TEXT BLOCK
----

20. An apparatus (300) according to one of claims 12 to 19, wherein each of the first listener position, the first source position, the second listener position and the second source position defines a position of a voxel out of a plurality of voxels within a three-dimensional coordinate system.
21. An apparatus (300) according to one of the preceding claims, wherein the signal generator (320) is configured to generate a binaural signal comprising two binaural channels as the one or more audio output signals.
22. An apparatus (400) for encoding one or more audio signals and for generating additional audio information data, wherein the apparatus (400) comprises: an audio signal encoder (410) for encoding the one or more audio signals to obtain one or more encoded audio signals, and an additional audio information generator (420) for generating the additional audio information data, wherein the additional audio information generator (420) exhibits a non-redundancy operation mode and a redundancy operation mode, wherein the additional audio information generator (420) is configured to generate the additional audio information data, if the additional audio information generator (420) exhibits the non-redundancy operation mode, such that the additional audio information data comprises the second additional audio information, and wherein the additional audio information generator (420) is configured to generate the additional audio information data, if the additional audio information generator (420) exhibits the non-redundancy operation mode, such that the additional audio information data does not comprise the second additional audio information or does only comprise a portion of the second additional audio information, such that
the second additional audio information is obtainable using the additional audio information data together with first additional audio information.
23. An apparatus (400) according to claim 22, wherein the additional audio information generator (420) is a propagation information generator for generating propagation information data as the additional audio information data, wherein the propagation information generator is configured to generate the propagation information data, if the propagation information generator exhibits the non-redundancy operation mode, such that the propagation information data comprises the second additional audio information being second propagation information, and wherein the propagation information generator is configured to generate the propagation information data, if the propagation information generator exhibits the non-redundancy operation mode, such that the propagation information data does not comprise the second propagation information or does only comprise a portion of the second propagation information, such that the second propagation information is obtainable using the propagation information data together with first propagation information.
24. An apparatus (400) according to claim 23, wherein the propagation information data comprises reflection information data and/or diffraction information data, wherein the first propagation information comprises first reflection information and/or first diffraction information, and wherein the second propagation information comprises second reflection information and/or second diffraction information.

----

RAW DATA
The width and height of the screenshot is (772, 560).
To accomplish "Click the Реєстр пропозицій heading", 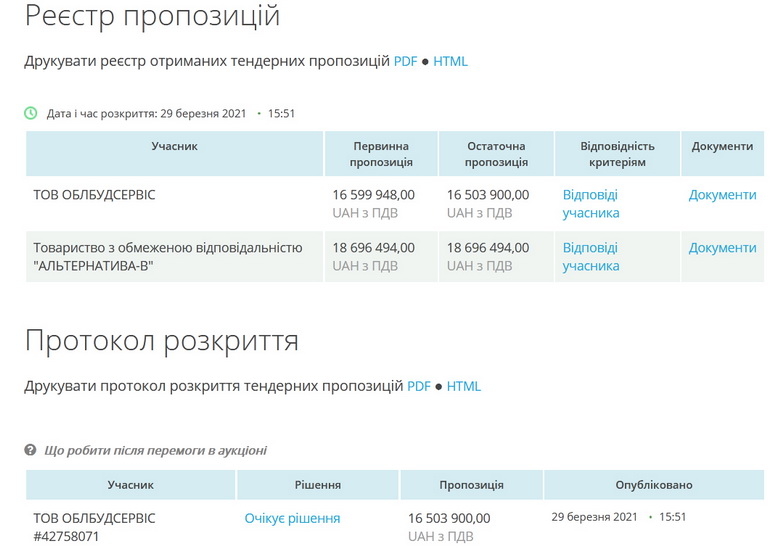I will 152,16.
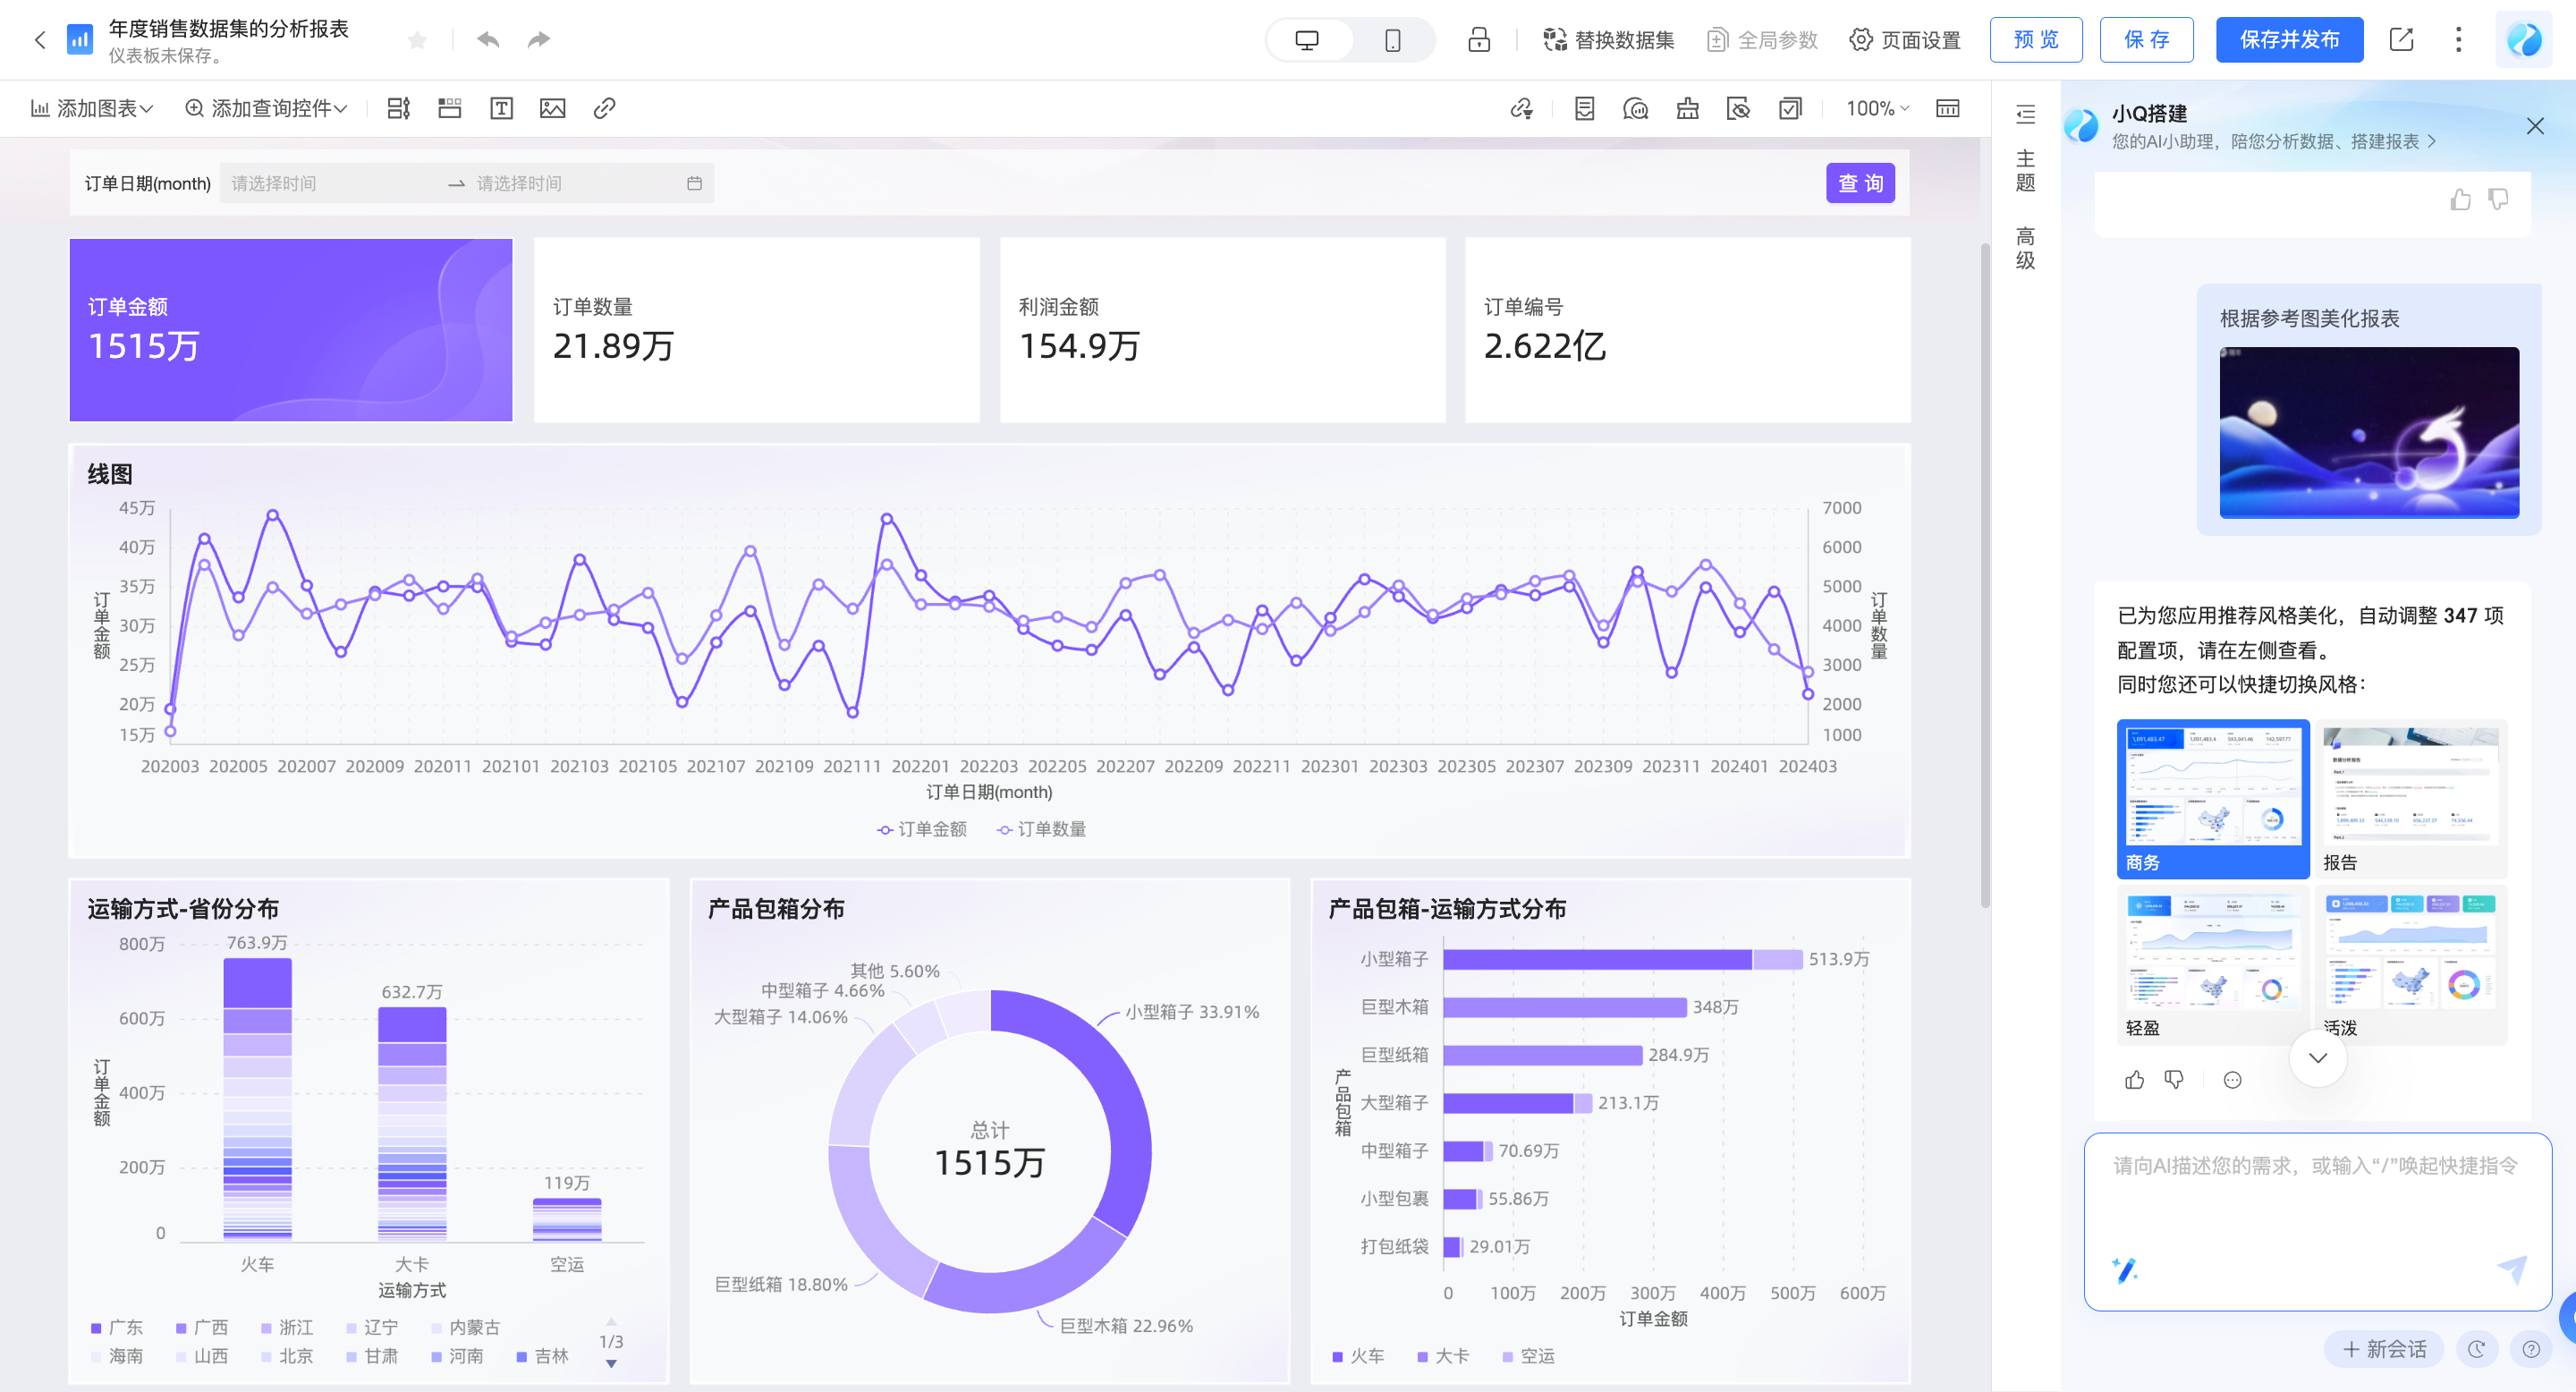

----

WHAT YOU WILL DO
[a] In the patent claims, quote the stretch from "21. An apparatus" through "audio output signals.".
[b] According to the patent claims, what is the signal generator (320) configured to generate as the one or more audio output signals?

CORRECT ANSWERS
[a]
21. An apparatus (300) according to one of the preceding claims, wherein the signal generator (320) is configured to generate a binaural signal comprising two binaural channels as the one or more audio output signals.

[b] A binaural signal comprising two binaural channels.